Cyberwesen dank Hightech-Müll
Mit »Wolfszone« ist Christian Endres ein faszinierender Roman gelungen. Geschickt verknüpft er Themen unserer Zeit: Umweltkrise, künstliche Intelligenz und die Spaltung der Gesellschaft. Auch wenn die Handlung nicht frei von Klischees verläuft – wie etwa dem Verhalten der sensationslüsternen Pressemeute –, bleibt der Leser bis zur letzten Seite gefesselt. Mit knappen Sätzen und schnittigen Dialogen, gespickt mit Wortwitz und einer zum Teil deftigen Sprache, erzeugt der Autor ein spannendes Kopfkino, das zwischen ruhigen Einstellungen und temporeicher Action hin und her wechselt. Für den Plot ließ sich Endres, seit vielen Jahren Autor der »Spektrum«-Rubrik »Futur III«, von seiner Kurzgeschichte »Wer hat Angst vorm bösen W@lf?« inspirieren, nachzulesen unter spektrum.de/artikel/1838797. In »Wolfszone« gönnt er einem »Spektrum«-Redakteur sogar einen kurzen Gastauftritt.

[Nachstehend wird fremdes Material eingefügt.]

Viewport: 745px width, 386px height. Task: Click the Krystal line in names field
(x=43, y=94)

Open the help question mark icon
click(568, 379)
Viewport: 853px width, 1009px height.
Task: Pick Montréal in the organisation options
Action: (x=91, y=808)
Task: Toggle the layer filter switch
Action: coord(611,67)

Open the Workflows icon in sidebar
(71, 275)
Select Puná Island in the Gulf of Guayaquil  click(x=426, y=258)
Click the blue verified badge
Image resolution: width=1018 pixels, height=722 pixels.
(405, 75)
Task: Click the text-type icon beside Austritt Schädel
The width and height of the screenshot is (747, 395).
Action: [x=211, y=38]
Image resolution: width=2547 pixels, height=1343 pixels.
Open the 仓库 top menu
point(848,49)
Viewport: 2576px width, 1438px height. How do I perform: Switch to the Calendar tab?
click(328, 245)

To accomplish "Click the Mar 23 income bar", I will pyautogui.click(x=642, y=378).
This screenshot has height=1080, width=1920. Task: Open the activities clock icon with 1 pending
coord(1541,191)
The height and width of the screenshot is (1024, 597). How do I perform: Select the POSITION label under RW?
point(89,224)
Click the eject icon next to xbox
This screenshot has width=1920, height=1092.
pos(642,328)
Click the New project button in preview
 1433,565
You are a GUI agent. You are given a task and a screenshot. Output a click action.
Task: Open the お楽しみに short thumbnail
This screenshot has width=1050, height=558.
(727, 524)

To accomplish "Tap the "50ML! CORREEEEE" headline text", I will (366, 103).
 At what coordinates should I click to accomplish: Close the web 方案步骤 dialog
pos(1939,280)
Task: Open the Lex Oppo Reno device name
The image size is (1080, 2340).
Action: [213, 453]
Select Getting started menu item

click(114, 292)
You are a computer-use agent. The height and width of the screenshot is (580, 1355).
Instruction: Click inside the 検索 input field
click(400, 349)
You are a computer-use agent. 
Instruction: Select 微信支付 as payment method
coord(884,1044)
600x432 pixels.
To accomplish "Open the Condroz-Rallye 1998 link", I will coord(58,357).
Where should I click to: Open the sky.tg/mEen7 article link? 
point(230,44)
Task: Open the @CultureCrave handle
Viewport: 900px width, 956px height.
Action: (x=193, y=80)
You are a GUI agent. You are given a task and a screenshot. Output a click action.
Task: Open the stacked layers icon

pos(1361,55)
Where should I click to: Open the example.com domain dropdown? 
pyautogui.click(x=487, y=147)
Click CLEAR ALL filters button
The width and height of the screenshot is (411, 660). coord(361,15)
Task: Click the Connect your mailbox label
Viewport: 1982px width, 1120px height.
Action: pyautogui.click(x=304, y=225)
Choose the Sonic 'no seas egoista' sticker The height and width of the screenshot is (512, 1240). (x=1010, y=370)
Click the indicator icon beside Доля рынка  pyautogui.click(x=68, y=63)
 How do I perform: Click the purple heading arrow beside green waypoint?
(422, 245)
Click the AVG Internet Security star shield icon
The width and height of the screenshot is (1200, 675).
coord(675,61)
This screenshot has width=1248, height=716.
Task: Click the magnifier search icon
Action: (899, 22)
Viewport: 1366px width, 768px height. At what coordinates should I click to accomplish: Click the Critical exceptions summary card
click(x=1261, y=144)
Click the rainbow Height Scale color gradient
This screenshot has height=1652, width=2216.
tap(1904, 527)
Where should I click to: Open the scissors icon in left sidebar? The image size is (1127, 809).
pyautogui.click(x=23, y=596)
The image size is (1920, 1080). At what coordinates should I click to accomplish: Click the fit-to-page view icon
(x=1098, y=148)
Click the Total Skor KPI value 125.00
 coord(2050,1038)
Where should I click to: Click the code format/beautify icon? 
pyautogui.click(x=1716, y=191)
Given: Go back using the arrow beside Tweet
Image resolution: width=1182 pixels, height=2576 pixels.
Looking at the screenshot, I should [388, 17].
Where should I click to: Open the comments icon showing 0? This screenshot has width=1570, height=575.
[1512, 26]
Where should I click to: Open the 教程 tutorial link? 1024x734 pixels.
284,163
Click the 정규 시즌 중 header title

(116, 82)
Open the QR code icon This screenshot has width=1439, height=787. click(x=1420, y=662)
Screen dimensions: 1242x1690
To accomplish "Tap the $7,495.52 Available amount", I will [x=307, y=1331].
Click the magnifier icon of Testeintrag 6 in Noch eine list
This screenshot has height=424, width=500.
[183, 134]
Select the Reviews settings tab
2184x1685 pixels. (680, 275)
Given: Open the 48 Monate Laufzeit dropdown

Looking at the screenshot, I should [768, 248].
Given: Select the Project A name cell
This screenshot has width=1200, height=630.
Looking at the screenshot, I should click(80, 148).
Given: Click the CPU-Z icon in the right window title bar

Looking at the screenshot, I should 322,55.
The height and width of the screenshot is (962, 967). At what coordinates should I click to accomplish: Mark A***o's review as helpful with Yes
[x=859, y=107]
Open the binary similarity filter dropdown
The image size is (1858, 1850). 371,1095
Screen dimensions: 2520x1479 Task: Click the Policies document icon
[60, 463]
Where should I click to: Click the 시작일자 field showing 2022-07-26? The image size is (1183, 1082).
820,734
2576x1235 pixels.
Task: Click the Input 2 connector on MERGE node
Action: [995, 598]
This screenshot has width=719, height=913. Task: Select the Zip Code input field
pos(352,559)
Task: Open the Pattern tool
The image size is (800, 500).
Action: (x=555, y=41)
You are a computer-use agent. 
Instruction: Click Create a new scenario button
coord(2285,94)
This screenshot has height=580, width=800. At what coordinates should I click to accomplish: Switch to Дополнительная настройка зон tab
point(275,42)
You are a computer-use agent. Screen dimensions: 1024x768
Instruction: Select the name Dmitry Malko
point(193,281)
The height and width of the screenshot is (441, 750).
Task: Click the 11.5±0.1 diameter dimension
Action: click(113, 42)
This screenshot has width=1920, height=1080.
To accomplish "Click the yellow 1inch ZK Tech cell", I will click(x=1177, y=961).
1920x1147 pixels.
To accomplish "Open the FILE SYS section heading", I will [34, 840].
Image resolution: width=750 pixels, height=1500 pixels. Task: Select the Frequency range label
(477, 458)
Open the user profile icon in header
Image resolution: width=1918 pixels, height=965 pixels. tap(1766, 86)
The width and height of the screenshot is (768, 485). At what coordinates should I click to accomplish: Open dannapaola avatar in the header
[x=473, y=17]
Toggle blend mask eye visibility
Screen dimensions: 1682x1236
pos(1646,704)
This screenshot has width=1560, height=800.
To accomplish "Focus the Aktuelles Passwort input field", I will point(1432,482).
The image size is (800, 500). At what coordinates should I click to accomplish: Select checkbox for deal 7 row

Die Idee von den Cyberwesen, die dem Hightech-Müll entsprungen sind, mag weit hergeholt und wirklichkeitsfremd klingen – das Umfeld, in dem ihre Geschichte spielt, ist es nicht. Endres entwirft dabei kein vollständig dystopisches Bild, sondern zeigt eine Gesellschaft, die sich an die Klimakatastrophe gewöhnt und sich mit deren beiläufig erwähnten Konsequenzen wie unerträglicher Hitze, Wasserrationierung oder Überflutungen irgendwie arrangiert hat. Klimaschutzmaßnahmen wie Ökostrom oder Tempolimit, die in Endres' Zukunftsvision selbstverständlich geworden sind, scheinen zu spät gekommen zu sein. Das wirkt erschreckend real: Nicht erst in Endres' Sciencefiction-Welt, sondern bereits heute hat der Klimawandel katastrophale Folgen. Doch noch haben wir es in der Hand, dass die Welt, in der »Wolfszone« spielt, nicht Wirklichkeit wird.